__Problem to work on__:
Copy out every one of the following rows exactly as it stands, with no changes.

__Provided entries__:
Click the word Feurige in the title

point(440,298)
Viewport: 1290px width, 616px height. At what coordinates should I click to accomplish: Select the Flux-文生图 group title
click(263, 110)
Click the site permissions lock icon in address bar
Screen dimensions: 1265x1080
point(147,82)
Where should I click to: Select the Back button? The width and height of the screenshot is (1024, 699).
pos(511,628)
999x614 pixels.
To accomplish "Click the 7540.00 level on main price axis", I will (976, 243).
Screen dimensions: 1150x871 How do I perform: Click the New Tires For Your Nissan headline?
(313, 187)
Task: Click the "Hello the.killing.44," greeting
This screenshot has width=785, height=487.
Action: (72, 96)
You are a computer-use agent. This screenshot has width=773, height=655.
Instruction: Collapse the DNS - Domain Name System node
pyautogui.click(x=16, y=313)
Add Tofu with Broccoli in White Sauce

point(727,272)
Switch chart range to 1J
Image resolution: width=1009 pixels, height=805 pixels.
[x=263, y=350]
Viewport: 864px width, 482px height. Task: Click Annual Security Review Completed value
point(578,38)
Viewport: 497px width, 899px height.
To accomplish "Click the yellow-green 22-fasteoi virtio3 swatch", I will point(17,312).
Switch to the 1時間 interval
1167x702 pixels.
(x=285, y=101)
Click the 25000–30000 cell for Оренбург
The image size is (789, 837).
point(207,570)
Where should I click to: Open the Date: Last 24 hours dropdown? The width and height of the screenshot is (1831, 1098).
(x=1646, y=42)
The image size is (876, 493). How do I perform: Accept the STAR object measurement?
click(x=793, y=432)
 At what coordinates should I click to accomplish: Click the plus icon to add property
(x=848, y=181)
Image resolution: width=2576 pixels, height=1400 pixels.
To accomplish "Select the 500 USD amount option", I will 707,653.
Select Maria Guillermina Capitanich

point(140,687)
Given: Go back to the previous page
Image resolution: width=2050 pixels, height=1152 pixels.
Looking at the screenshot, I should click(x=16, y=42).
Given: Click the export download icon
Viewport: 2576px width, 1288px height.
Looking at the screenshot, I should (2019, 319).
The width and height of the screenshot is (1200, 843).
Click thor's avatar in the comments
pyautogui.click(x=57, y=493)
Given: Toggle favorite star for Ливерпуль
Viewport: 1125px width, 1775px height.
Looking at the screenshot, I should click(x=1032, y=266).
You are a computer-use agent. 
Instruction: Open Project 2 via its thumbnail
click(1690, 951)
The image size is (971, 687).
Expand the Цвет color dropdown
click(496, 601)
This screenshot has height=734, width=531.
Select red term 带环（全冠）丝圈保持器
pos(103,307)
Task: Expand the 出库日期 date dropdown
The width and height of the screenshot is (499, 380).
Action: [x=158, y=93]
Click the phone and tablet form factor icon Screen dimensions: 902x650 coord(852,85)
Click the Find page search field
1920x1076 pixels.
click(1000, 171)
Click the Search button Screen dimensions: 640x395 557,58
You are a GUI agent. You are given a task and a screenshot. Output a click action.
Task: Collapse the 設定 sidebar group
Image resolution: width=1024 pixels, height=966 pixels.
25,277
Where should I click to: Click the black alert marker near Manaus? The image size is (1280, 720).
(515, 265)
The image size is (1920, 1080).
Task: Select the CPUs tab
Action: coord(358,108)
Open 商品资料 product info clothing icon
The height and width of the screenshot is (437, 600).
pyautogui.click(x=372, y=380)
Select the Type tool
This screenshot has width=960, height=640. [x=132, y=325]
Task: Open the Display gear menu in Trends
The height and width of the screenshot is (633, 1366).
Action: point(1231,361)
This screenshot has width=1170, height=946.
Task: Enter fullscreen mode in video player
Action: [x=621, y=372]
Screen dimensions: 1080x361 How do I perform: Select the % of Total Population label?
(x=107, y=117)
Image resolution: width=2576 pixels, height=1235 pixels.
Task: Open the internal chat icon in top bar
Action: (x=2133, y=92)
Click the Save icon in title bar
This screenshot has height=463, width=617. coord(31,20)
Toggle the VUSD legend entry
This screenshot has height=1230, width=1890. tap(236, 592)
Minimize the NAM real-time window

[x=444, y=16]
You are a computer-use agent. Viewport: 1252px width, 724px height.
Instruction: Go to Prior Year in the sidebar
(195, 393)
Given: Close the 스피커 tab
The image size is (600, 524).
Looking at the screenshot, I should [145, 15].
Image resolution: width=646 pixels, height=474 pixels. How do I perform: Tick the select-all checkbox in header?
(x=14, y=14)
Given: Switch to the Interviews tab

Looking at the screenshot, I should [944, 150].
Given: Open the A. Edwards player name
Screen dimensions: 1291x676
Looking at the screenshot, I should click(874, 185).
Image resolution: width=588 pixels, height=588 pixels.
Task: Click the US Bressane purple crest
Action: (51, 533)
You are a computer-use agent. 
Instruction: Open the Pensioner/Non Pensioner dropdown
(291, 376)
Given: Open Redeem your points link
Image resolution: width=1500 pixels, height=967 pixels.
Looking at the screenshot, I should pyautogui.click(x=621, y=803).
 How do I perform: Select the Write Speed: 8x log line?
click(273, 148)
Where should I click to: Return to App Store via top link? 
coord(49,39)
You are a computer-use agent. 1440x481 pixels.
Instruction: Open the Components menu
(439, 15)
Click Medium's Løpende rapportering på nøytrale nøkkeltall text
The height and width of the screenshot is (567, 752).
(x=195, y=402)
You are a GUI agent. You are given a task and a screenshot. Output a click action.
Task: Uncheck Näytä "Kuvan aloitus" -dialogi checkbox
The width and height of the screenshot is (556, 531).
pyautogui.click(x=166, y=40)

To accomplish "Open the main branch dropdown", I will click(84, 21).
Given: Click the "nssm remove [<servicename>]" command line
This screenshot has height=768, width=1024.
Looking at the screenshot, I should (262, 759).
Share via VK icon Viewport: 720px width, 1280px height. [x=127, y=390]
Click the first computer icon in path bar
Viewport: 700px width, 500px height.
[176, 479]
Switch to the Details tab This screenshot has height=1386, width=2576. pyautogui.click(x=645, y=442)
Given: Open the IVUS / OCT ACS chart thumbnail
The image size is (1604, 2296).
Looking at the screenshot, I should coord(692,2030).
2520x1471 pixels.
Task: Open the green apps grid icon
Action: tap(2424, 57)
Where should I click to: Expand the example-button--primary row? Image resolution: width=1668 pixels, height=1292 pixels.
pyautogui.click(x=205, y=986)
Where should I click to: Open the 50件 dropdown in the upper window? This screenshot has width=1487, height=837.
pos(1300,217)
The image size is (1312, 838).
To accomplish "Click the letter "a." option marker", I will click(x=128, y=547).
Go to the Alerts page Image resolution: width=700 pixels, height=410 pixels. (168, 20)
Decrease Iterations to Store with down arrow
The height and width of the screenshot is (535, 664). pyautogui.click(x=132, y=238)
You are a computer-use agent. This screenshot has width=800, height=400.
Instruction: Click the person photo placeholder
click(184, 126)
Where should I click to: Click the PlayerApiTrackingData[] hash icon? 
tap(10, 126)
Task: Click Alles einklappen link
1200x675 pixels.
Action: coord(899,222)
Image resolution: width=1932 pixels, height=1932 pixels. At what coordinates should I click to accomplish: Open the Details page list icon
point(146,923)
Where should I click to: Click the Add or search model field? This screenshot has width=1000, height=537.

__Output__:
Click the word Feurige in the title

point(440,298)
Viewport: 1290px width, 616px height. At what coordinates should I click to accomplish: Select the Flux-文生图 group title
click(263, 110)
Click the site permissions lock icon in address bar
Screen dimensions: 1265x1080
point(147,82)
Where should I click to: Select the Back button? The width and height of the screenshot is (1024, 699).
pos(511,628)
999x614 pixels.
To accomplish "Click the 7540.00 level on main price axis", I will (976, 243).
Screen dimensions: 1150x871 How do I perform: Click the New Tires For Your Nissan headline?
(313, 187)
Task: Click the "Hello the.killing.44," greeting
This screenshot has width=785, height=487.
Action: (72, 96)
You are a computer-use agent. This screenshot has width=773, height=655.
Instruction: Collapse the DNS - Domain Name System node
pyautogui.click(x=16, y=313)
Add Tofu with Broccoli in White Sauce

point(727,272)
Switch chart range to 1J
Image resolution: width=1009 pixels, height=805 pixels.
[x=263, y=350]
Viewport: 864px width, 482px height. Task: Click Annual Security Review Completed value
point(578,38)
Viewport: 497px width, 899px height.
To accomplish "Click the yellow-green 22-fasteoi virtio3 swatch", I will point(17,312).
Switch to the 1時間 interval
1167x702 pixels.
(x=285, y=101)
Click the 25000–30000 cell for Оренбург
The image size is (789, 837).
point(207,570)
Where should I click to: Open the Date: Last 24 hours dropdown? The width and height of the screenshot is (1831, 1098).
(x=1646, y=42)
The image size is (876, 493). How do I perform: Accept the STAR object measurement?
click(x=793, y=432)
 At what coordinates should I click to accomplish: Click the plus icon to add property
(x=848, y=181)
Image resolution: width=2576 pixels, height=1400 pixels.
To accomplish "Select the 500 USD amount option", I will 707,653.
Select Maria Guillermina Capitanich

point(140,687)
Given: Go back to the previous page
Image resolution: width=2050 pixels, height=1152 pixels.
Looking at the screenshot, I should click(x=16, y=42).
Given: Click the export download icon
Viewport: 2576px width, 1288px height.
Looking at the screenshot, I should (2019, 319).
The width and height of the screenshot is (1200, 843).
Click thor's avatar in the comments
pyautogui.click(x=57, y=493)
Given: Toggle favorite star for Ливерпуль
Viewport: 1125px width, 1775px height.
Looking at the screenshot, I should click(x=1032, y=266).
You are a computer-use agent. 
Instruction: Open Project 2 via its thumbnail
click(1690, 951)
The image size is (971, 687).
Expand the Цвет color dropdown
click(496, 601)
This screenshot has height=734, width=531.
Select red term 带环（全冠）丝圈保持器
pos(103,307)
Task: Expand the 出库日期 date dropdown
The width and height of the screenshot is (499, 380).
Action: [x=158, y=93]
Click the phone and tablet form factor icon Screen dimensions: 902x650 coord(852,85)
Click the Find page search field
1920x1076 pixels.
click(1000, 171)
Click the Search button Screen dimensions: 640x395 557,58
You are a GUI agent. You are given a task and a screenshot. Output a click action.
Task: Collapse the 設定 sidebar group
Image resolution: width=1024 pixels, height=966 pixels.
25,277
Where should I click to: Click the black alert marker near Manaus? The image size is (1280, 720).
(515, 265)
The image size is (1920, 1080).
Task: Select the CPUs tab
Action: coord(358,108)
Open 商品资料 product info clothing icon
The height and width of the screenshot is (437, 600).
pyautogui.click(x=372, y=380)
Select the Type tool
This screenshot has width=960, height=640. [x=132, y=325]
Task: Open the Display gear menu in Trends
The height and width of the screenshot is (633, 1366).
Action: point(1231,361)
This screenshot has width=1170, height=946.
Task: Enter fullscreen mode in video player
Action: [x=621, y=372]
Screen dimensions: 1080x361 How do I perform: Select the % of Total Population label?
(x=107, y=117)
Image resolution: width=2576 pixels, height=1235 pixels.
Task: Open the internal chat icon in top bar
Action: (x=2133, y=92)
Click the Save icon in title bar
This screenshot has height=463, width=617. coord(31,20)
Toggle the VUSD legend entry
This screenshot has height=1230, width=1890. tap(236, 592)
Minimize the NAM real-time window

[x=444, y=16]
You are a computer-use agent. Viewport: 1252px width, 724px height.
Instruction: Go to Prior Year in the sidebar
(195, 393)
Given: Close the 스피커 tab
The image size is (600, 524).
Looking at the screenshot, I should [145, 15].
Image resolution: width=646 pixels, height=474 pixels. How do I perform: Tick the select-all checkbox in header?
(x=14, y=14)
Given: Switch to the Interviews tab

Looking at the screenshot, I should [944, 150].
Given: Open the A. Edwards player name
Screen dimensions: 1291x676
Looking at the screenshot, I should click(874, 185).
Image resolution: width=588 pixels, height=588 pixels.
Task: Click the US Bressane purple crest
Action: (51, 533)
You are a computer-use agent. 
Instruction: Open the Pensioner/Non Pensioner dropdown
(291, 376)
Given: Open Redeem your points link
Image resolution: width=1500 pixels, height=967 pixels.
Looking at the screenshot, I should pyautogui.click(x=621, y=803).
 How do I perform: Select the Write Speed: 8x log line?
click(273, 148)
Where should I click to: Return to App Store via top link? 
coord(49,39)
You are a computer-use agent. 1440x481 pixels.
Instruction: Open the Components menu
(439, 15)
Click Medium's Løpende rapportering på nøytrale nøkkeltall text
The height and width of the screenshot is (567, 752).
(x=195, y=402)
You are a GUI agent. You are given a task and a screenshot. Output a click action.
Task: Uncheck Näytä "Kuvan aloitus" -dialogi checkbox
The width and height of the screenshot is (556, 531).
pyautogui.click(x=166, y=40)

To accomplish "Open the main branch dropdown", I will click(84, 21).
Given: Click the "nssm remove [<servicename>]" command line
This screenshot has height=768, width=1024.
Looking at the screenshot, I should (262, 759).
Share via VK icon Viewport: 720px width, 1280px height. [x=127, y=390]
Click the first computer icon in path bar
Viewport: 700px width, 500px height.
[176, 479]
Switch to the Details tab This screenshot has height=1386, width=2576. pyautogui.click(x=645, y=442)
Given: Open the IVUS / OCT ACS chart thumbnail
The image size is (1604, 2296).
Looking at the screenshot, I should coord(692,2030).
2520x1471 pixels.
Task: Open the green apps grid icon
Action: tap(2424, 57)
Where should I click to: Expand the example-button--primary row? Image resolution: width=1668 pixels, height=1292 pixels.
pyautogui.click(x=205, y=986)
Where should I click to: Open the 50件 dropdown in the upper window? This screenshot has width=1487, height=837.
pos(1300,217)
The image size is (1312, 838).
To accomplish "Click the letter "a." option marker", I will click(x=128, y=547).
Go to the Alerts page Image resolution: width=700 pixels, height=410 pixels. (168, 20)
Decrease Iterations to Store with down arrow
The height and width of the screenshot is (535, 664). pyautogui.click(x=132, y=238)
You are a computer-use agent. This screenshot has width=800, height=400.
Instruction: Click the person photo placeholder
click(184, 126)
Where should I click to: Click the PlayerApiTrackingData[] hash icon? 
tap(10, 126)
Task: Click Alles einklappen link
1200x675 pixels.
Action: coord(899,222)
Image resolution: width=1932 pixels, height=1932 pixels. At what coordinates should I click to accomplish: Open the Details page list icon
point(146,923)
Where should I click to: Click the Add or search model field? This screenshot has width=1000, height=537.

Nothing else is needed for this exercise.